● **Work request**: The answer must consist of every line from the entries below that contains the word "computer".

───── Input

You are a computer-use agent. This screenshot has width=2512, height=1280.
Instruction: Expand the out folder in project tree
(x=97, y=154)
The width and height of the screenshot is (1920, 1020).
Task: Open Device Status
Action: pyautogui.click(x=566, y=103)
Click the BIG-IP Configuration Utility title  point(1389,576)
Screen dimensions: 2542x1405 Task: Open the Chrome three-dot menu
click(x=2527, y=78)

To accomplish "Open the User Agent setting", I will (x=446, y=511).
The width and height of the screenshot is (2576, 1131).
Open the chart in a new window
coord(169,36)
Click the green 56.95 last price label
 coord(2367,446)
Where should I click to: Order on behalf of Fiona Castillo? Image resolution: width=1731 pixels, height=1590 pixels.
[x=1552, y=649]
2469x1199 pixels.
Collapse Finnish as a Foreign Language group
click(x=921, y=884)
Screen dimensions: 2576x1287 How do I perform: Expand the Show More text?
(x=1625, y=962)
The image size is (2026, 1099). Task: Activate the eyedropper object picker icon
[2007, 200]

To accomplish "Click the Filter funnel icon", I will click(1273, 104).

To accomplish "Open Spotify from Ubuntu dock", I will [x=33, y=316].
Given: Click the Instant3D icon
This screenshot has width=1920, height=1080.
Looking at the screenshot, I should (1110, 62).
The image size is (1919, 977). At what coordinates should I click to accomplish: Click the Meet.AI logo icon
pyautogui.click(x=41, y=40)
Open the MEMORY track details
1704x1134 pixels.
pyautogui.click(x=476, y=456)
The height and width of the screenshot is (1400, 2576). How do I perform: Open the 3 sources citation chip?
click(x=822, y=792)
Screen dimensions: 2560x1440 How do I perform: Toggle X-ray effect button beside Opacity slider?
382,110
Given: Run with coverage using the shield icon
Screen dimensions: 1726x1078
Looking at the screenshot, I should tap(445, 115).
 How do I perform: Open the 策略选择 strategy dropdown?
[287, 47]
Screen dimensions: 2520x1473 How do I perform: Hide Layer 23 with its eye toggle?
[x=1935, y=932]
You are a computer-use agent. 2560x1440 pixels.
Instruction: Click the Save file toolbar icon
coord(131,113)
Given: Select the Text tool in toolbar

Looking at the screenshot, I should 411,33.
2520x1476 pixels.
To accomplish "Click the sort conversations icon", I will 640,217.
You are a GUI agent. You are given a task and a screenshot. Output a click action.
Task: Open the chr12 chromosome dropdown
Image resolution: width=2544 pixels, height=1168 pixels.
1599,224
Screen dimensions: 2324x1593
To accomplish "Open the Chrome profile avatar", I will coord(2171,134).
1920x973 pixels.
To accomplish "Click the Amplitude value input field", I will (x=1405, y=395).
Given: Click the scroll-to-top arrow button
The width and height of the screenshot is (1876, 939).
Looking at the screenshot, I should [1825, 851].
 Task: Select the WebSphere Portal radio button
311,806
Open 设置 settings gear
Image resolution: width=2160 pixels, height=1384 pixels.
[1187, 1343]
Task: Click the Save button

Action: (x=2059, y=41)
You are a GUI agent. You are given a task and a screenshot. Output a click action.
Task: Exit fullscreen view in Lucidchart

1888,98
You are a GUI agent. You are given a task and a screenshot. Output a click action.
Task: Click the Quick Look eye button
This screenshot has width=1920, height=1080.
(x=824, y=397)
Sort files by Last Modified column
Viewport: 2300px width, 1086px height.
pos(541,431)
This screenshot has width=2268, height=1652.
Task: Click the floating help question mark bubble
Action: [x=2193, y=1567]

──────────

● **Answer section**:
You are a computer-use agent. This screenshot has width=2512, height=1280.
You are a computer-use agent. 2560x1440 pixels.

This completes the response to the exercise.